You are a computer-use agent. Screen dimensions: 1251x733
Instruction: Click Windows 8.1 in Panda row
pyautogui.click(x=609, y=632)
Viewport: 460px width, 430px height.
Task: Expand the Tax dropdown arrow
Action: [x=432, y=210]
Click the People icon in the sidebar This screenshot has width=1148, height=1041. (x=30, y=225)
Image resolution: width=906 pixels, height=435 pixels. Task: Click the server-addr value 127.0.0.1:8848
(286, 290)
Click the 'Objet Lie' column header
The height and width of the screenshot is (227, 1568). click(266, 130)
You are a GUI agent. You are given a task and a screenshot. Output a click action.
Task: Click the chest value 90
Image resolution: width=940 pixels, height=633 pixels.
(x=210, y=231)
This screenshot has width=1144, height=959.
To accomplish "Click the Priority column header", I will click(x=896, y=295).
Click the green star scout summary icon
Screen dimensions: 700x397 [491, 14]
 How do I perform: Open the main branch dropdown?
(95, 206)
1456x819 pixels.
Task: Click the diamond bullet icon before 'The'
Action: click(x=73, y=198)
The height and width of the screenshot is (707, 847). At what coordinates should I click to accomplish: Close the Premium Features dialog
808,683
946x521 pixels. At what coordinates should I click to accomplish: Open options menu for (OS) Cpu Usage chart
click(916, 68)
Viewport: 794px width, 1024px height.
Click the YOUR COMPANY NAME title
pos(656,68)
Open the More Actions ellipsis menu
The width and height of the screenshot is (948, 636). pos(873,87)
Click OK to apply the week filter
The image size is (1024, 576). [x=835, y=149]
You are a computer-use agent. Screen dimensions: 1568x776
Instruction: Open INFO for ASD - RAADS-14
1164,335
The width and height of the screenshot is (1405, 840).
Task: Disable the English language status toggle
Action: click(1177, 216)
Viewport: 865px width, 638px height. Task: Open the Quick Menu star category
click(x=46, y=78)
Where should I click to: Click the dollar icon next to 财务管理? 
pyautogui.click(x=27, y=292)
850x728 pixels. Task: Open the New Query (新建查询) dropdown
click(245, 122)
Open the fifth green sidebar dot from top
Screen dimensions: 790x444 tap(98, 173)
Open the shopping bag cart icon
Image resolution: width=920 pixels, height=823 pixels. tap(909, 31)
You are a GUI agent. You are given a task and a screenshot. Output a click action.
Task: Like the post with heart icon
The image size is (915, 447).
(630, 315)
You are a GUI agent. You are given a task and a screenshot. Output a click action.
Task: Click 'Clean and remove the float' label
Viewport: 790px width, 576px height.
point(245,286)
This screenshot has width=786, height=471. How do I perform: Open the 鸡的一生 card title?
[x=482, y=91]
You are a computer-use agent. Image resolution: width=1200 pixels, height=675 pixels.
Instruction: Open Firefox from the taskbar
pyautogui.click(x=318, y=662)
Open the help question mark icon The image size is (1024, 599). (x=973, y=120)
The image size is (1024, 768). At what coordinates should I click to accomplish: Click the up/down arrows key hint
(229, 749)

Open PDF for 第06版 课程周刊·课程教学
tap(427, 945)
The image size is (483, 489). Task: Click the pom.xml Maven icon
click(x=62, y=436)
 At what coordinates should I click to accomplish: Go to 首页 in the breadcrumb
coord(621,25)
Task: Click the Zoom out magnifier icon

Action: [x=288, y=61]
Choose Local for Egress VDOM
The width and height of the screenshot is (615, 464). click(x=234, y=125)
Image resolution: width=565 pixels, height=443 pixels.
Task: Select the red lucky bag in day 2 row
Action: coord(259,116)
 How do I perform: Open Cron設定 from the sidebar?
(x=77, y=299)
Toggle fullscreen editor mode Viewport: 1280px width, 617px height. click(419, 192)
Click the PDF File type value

+---+

Copy out all of the material above, line for line, with no changes.

TASK OUTPUT:
You are a computer-use agent. Screen dimensions: 1251x733
Instruction: Click Windows 8.1 in Panda row
pyautogui.click(x=609, y=632)
Viewport: 460px width, 430px height.
Task: Expand the Tax dropdown arrow
Action: [x=432, y=210]
Click the People icon in the sidebar This screenshot has width=1148, height=1041. (x=30, y=225)
Image resolution: width=906 pixels, height=435 pixels. Task: Click the server-addr value 127.0.0.1:8848
(286, 290)
Click the 'Objet Lie' column header
The height and width of the screenshot is (227, 1568). click(266, 130)
You are a GUI agent. You are given a task and a screenshot. Output a click action.
Task: Click the chest value 90
Image resolution: width=940 pixels, height=633 pixels.
(x=210, y=231)
This screenshot has width=1144, height=959.
To accomplish "Click the Priority column header", I will click(x=896, y=295).
Click the green star scout summary icon
Screen dimensions: 700x397 [491, 14]
 How do I perform: Open the main branch dropdown?
(95, 206)
1456x819 pixels.
Task: Click the diamond bullet icon before 'The'
Action: click(x=73, y=198)
The height and width of the screenshot is (707, 847). At what coordinates should I click to accomplish: Close the Premium Features dialog
808,683
946x521 pixels. At what coordinates should I click to accomplish: Open options menu for (OS) Cpu Usage chart
click(916, 68)
Viewport: 794px width, 1024px height.
Click the YOUR COMPANY NAME title
pos(656,68)
Open the More Actions ellipsis menu
The width and height of the screenshot is (948, 636). pos(873,87)
Click OK to apply the week filter
The image size is (1024, 576). [x=835, y=149]
You are a computer-use agent. Screen dimensions: 1568x776
Instruction: Open INFO for ASD - RAADS-14
1164,335
The width and height of the screenshot is (1405, 840).
Task: Disable the English language status toggle
Action: click(1177, 216)
Viewport: 865px width, 638px height. Task: Open the Quick Menu star category
click(x=46, y=78)
Where should I click to: Click the dollar icon next to 财务管理? 
pyautogui.click(x=27, y=292)
850x728 pixels. Task: Open the New Query (新建查询) dropdown
click(245, 122)
Open the fifth green sidebar dot from top
Screen dimensions: 790x444 tap(98, 173)
Open the shopping bag cart icon
Image resolution: width=920 pixels, height=823 pixels. tap(909, 31)
You are a GUI agent. You are given a task and a screenshot. Output a click action.
Task: Like the post with heart icon
The image size is (915, 447).
(630, 315)
You are a GUI agent. You are given a task and a screenshot. Output a click action.
Task: Click 'Clean and remove the float' label
Viewport: 790px width, 576px height.
point(245,286)
This screenshot has width=786, height=471. How do I perform: Open the 鸡的一生 card title?
[x=482, y=91]
You are a computer-use agent. Image resolution: width=1200 pixels, height=675 pixels.
Instruction: Open Firefox from the taskbar
pyautogui.click(x=318, y=662)
Open the help question mark icon The image size is (1024, 599). (x=973, y=120)
The image size is (1024, 768). At what coordinates should I click to accomplish: Click the up/down arrows key hint
(229, 749)

Open PDF for 第06版 课程周刊·课程教学
tap(427, 945)
The image size is (483, 489). Task: Click the pom.xml Maven icon
click(x=62, y=436)
 At what coordinates should I click to accomplish: Go to 首页 in the breadcrumb
coord(621,25)
Task: Click the Zoom out magnifier icon

Action: [x=288, y=61]
Choose Local for Egress VDOM
The width and height of the screenshot is (615, 464). click(x=234, y=125)
Image resolution: width=565 pixels, height=443 pixels.
Task: Select the red lucky bag in day 2 row
Action: coord(259,116)
 How do I perform: Open Cron設定 from the sidebar?
(x=77, y=299)
Toggle fullscreen editor mode Viewport: 1280px width, 617px height. click(419, 192)
Click the PDF File type value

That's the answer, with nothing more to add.